November 6 on the train.
This morning I watch the sun rise over the Nevada Desert, low mountain chains on either sides. The train rides through the desert, and all I can see beside us is the highway and little towns, mostly trailer parks or prey-fabricated little houses, old dogs on broken porches, windows with no curtains, sometimes with no glass in them, rusty cars in the yards, some that look like flower pots, trees growing out of them, and no people. I'm fascinated. For the first time I see the America of the movies about the Wild West! When I was a kid I had a hero in a story I read in a kid's magazine we used to get. His name was Tommy River, he was always riding his horse named Kiko (we later had a cat with that name), he got bitten by the rattle snakes, and sometimes he stood on his horse on top of the mesa looking in the distance...

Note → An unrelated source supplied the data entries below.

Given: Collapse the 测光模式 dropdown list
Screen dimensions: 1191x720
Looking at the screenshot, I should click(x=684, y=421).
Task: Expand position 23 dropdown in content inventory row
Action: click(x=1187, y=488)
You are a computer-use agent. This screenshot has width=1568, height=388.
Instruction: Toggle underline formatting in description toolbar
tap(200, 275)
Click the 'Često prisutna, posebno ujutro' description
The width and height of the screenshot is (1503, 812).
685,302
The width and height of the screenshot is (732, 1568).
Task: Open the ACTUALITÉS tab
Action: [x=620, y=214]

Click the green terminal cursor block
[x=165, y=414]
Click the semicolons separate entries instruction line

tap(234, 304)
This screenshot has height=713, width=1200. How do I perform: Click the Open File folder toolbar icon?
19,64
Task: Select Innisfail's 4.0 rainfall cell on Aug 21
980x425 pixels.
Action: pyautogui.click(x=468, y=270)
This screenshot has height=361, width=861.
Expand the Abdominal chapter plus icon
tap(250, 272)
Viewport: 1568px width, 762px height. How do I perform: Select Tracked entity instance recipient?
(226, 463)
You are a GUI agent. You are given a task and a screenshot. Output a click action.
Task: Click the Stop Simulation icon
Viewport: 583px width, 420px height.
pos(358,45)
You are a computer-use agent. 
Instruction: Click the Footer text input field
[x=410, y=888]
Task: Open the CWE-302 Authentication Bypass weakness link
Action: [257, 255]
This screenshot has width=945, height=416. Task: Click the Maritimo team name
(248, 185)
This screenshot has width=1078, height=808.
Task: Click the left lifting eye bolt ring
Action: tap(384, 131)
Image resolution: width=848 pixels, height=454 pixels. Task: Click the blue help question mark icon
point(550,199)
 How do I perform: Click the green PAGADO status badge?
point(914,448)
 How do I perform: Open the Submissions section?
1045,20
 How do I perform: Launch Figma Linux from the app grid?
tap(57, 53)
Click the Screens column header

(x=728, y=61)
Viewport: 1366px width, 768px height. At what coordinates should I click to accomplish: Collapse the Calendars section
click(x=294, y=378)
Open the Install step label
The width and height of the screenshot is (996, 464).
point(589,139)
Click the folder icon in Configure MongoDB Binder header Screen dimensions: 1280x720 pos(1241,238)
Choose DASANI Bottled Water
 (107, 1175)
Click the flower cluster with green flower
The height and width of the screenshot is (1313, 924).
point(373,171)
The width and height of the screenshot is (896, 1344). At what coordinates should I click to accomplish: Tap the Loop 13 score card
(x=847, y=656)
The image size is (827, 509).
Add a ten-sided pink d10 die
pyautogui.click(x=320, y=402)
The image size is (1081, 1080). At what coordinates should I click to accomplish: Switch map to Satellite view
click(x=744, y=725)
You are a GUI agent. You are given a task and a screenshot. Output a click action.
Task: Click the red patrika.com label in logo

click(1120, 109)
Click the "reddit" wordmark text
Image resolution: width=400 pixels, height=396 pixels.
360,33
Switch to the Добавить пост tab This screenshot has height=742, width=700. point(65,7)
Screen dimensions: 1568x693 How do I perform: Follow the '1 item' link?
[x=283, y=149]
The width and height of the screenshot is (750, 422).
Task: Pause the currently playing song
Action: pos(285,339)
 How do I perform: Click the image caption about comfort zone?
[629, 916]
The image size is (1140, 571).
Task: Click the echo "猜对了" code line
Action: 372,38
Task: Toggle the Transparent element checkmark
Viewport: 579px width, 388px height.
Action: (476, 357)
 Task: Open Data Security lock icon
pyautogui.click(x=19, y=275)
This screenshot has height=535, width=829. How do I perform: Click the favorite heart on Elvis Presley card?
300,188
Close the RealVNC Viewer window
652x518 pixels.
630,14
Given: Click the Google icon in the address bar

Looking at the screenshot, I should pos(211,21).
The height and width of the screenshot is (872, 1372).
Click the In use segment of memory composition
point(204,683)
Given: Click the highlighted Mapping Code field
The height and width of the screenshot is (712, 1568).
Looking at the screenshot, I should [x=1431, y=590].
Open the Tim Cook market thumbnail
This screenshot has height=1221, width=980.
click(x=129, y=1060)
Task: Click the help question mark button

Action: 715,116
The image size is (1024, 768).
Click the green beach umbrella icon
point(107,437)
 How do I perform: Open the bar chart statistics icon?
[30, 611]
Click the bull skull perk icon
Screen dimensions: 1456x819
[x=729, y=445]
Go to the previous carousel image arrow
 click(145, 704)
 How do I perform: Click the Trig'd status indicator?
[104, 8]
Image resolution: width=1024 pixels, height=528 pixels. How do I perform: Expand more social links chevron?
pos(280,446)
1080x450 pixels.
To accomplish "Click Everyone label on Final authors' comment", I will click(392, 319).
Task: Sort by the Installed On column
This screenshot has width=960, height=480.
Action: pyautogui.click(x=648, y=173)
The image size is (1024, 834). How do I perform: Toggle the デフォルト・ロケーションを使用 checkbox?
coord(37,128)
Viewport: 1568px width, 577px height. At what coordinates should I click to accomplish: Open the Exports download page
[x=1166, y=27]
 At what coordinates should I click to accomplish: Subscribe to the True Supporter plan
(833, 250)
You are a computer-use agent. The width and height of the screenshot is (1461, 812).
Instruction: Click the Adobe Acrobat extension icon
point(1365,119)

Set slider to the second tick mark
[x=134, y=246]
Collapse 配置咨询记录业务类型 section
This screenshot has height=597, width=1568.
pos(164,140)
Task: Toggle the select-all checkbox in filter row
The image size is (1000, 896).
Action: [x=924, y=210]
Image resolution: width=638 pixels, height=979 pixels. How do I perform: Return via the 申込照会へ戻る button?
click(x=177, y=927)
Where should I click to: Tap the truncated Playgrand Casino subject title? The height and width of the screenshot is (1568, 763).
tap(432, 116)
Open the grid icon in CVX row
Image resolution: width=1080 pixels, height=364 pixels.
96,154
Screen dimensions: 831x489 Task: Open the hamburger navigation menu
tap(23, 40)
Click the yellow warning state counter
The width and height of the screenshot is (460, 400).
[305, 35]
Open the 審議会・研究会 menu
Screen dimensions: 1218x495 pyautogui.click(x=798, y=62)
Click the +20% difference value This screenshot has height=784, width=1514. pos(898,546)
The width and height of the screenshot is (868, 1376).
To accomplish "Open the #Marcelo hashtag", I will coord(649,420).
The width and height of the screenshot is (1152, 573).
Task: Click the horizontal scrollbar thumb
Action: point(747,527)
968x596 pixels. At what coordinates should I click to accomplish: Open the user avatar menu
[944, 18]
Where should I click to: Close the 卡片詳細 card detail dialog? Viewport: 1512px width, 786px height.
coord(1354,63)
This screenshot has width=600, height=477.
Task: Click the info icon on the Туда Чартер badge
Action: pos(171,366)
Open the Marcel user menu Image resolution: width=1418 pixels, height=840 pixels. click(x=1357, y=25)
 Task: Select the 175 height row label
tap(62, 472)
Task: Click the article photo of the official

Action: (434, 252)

It was night when we travelled through Salt Lake City, and because SLC is actually a city I very much wanted to see, I woke up several times during the night just to peak out. The moon was shining nice and bright and I could see that the ground was white like covered in snow. I will have to ask that friendly lady that sometimes sits at my table. It depends where I looked out, she says. If it was around Salt Lake City, it was salt; if it was in the mountains after we left SLC so it was snow. Hmm.. Now I can see the Sierra Nevada in the distance ahead of us. Same lady: "You wait, this time we'll be going over the mountains and not through them like yesterday", I can't wait. This time I will be going to the Sightseer Lounge, windows all around. We are almost in Reno and now I can see the salt. It does look like snow. At Reno Mike who had travelled East to visit a daughter gets off and some volunteer-guides get on. Old men proudly wearing their guide-Amtrak-uniform and I imagine with their heads full of historical facts and dates. We'll see. And so they start: "We have just left the Silver State of Nevada for the Gold State of California". First stop is Truckee. For me this is the first Western looking town with a railway station, saloons and taverns on the main road, for the volunteer-guides, is so many things.. This is what the Amtrak brochure says: Truckee was named after the Paiute chief, Trukizo, father of chief Winnemucca. The first settlers encountered his tribe with the friendly chief yelling "Tro-kay" at them, the Paiute word for "hello". And, note the renovated former Bank of America, now the popular restaurant " The Bar of America".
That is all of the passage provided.